Tuberculosis (TB) case notification rates are usually higher in men than in women, but notification data are insufficient to measure sex differences in disease burden. This review set out to systematically investigate whether sex ratios in case notifications reflect differences in disease prevalence and to identify gaps in access to and/or utilisation of diagnostic services.
Methods and Findings
In accordance with the published protocol (CRD42015022163), TB prevalence surveys in nationally representative and sub-national adult populations (age ≥ 15 y) in low- and middle-income countries published between 1 January 1993 and 15 March 2016 were identified through searches of PubMed, Embase, Global Health, and the Cochrane Database of Systematic Reviews; review of abstracts; and correspondence with the World Health Organization. Random-effects meta-analyses examined male-to-female (M:F) ratios in TB prevalence and prevalence-to-notification (P:N) ratios for smear-positive TB. Meta-regression was done to identify factors associated with higher M:F ratios in prevalence and higher P:N ratios. Eighty-three publications describing 88 surveys with over 3.1 million participants in 28 countries were identified (36 surveys in Africa, three in the Americas, four in the Eastern Mediterranean, 28 in South-East Asia and 17 in the Western Pacific). Fifty-six surveys reported in 53 publications were included in quantitative analyses. Overall random-effects weighted M:F prevalence ratios were 2.21 (95% CI 1.92–2.54; 56 surveys) for bacteriologically positive TB and 2.51 (95% CI 2.07–3.04; 40 surveys) for smear-positive TB. M:F prevalence ratios were highest in South-East Asia and in surveys that did not require self-report of signs/symptoms in initial screening procedures. The summary random-effects weighted M:F ratio for P:N ratios was 1.55 (95% CI 1.25–1.91; 34 surveys). We intended to stratify the analyses by age, HIV status, and rural or urban setting; however, few studies reported such data.
TB prevalence is significantly higher among men than women in low- and middle-income countries, with strong evidence that men are disadvantaged in seeking and/or accessing TB care in many settings. Global strategies and national TB programmes should recognise men as an underserved high-risk group and improve men’s access to diagnostic and screening services to reduce the overall burden of TB more effectively and ensure gender equity in TB care.
Why Was This Study Done?
- Global health initiatives have tended to treat “gender” issues in health as being synonymous with women’s health. However, for infectious diseases, policy and practice need to be guided by epidemiological data and consideration of transmission dynamics.
- Many more men than women are diagnosed with, and die from, tuberculosis (TB) globally.
- Data from population-level surveys for undiagnosed TB, carried out in a number of countries during the last two decades, can be combined with data on diagnosed (notified) cases to provide more complete insight into the magnitude and nature of sex differences in TB.
What Did the Researchers Do and Find?
- Surveys conducted to identify adult cases of TB in communities in low- and middle-income countries between 1993 and 2016 were analysed by sex.
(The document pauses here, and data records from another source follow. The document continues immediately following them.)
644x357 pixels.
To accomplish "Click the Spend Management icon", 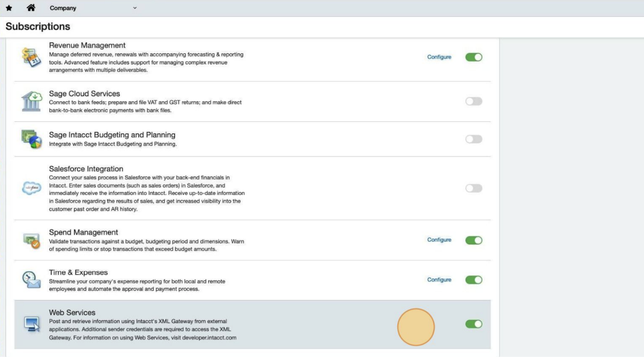I will point(32,240).
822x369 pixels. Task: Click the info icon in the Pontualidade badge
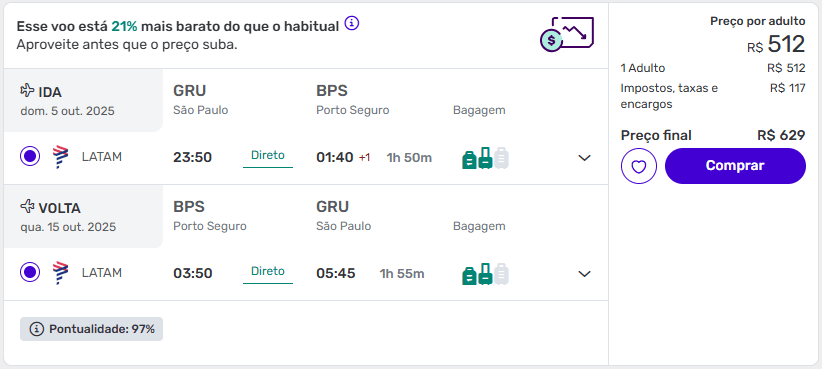[x=36, y=329]
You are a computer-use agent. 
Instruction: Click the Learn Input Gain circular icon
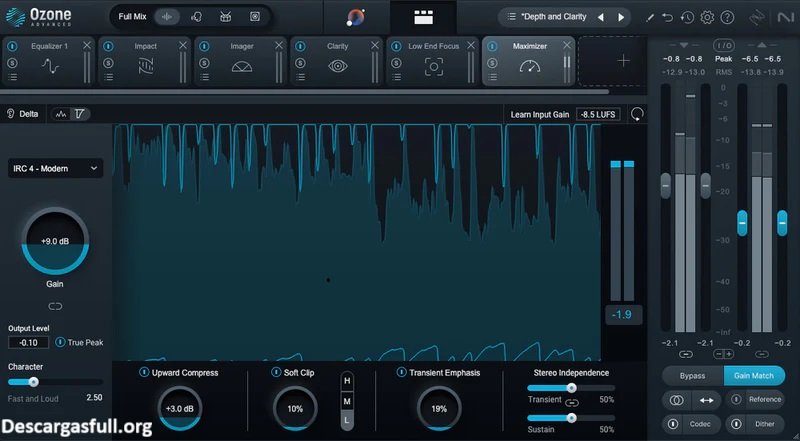coord(637,114)
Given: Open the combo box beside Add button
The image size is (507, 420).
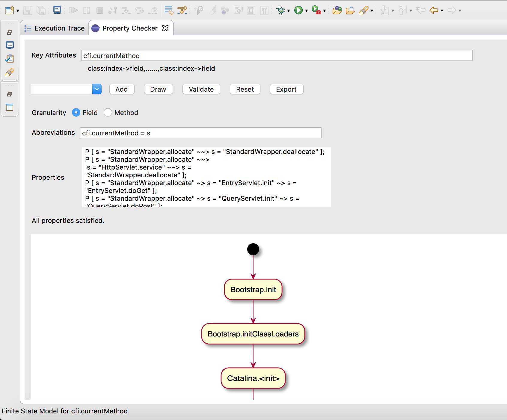Looking at the screenshot, I should point(97,89).
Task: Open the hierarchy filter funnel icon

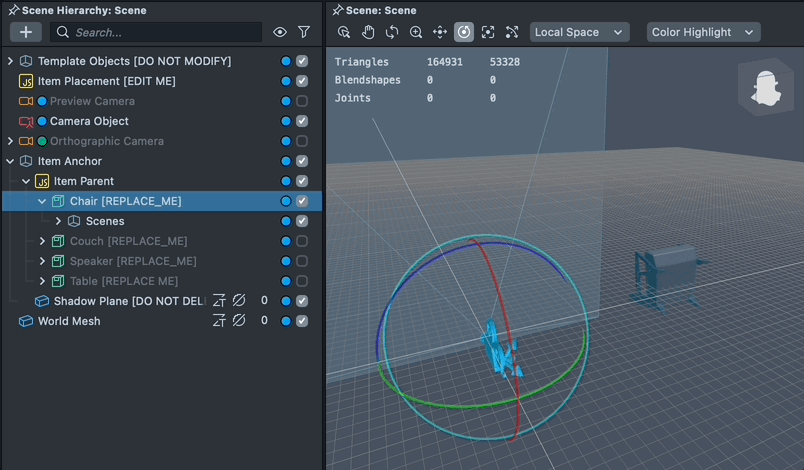Action: [x=304, y=32]
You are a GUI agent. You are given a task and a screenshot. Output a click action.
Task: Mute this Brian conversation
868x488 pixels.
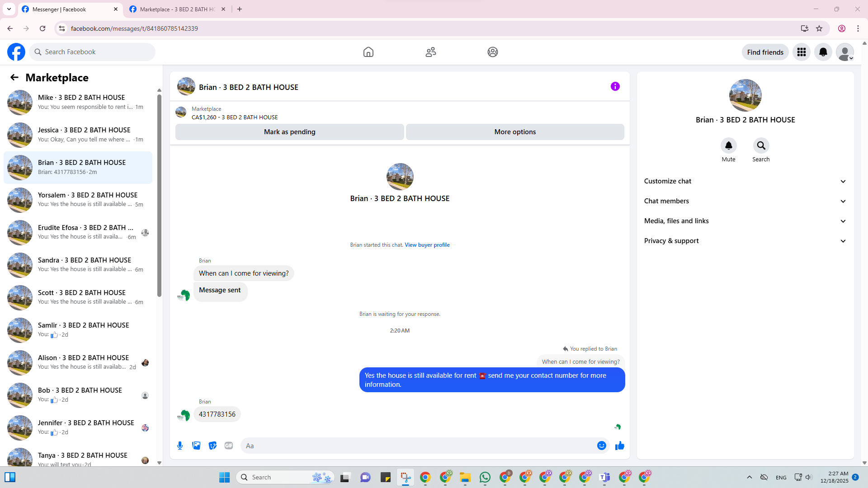click(728, 145)
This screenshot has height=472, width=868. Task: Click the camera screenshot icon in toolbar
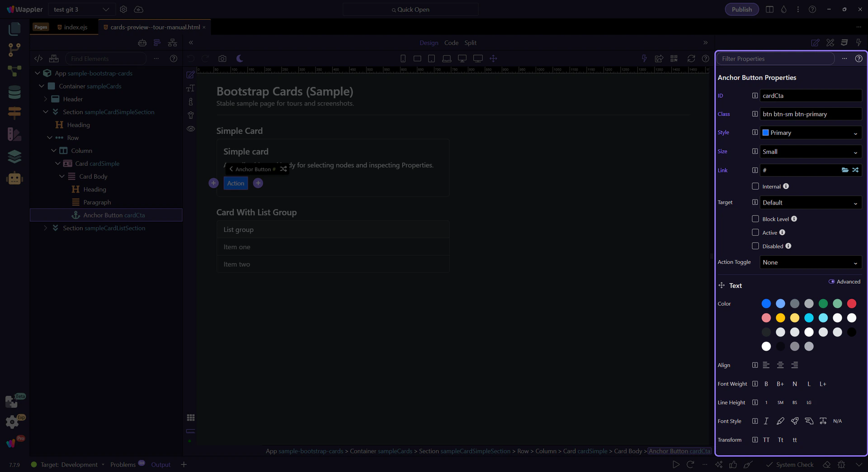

- TB prevalence among men was over twice as high as among women and was substantially higher even in settings with high HIV prevalence.
- Case notification rates were also higher for men, and the ratio of prevalent-to-notified cases of TB—an indication of how long patients take to be diagnosed, on average—was 1.5 times higher among men than women, suggesting that men are less likely than women to achieve a timely diagnosis.
What Do These Findings Mean?
- Given that undiagnosed TB is the key driver for transmission in communities, our data show that greater effort and investment are needed to improve awareness of TB in men as an individual and public health issue.
- Policies on gender and TB should place greater emphasis on the high burden of disease in men and the need to invest in male-friendly diagnostic and screening services, with the aim of reducing undiagnosed TB.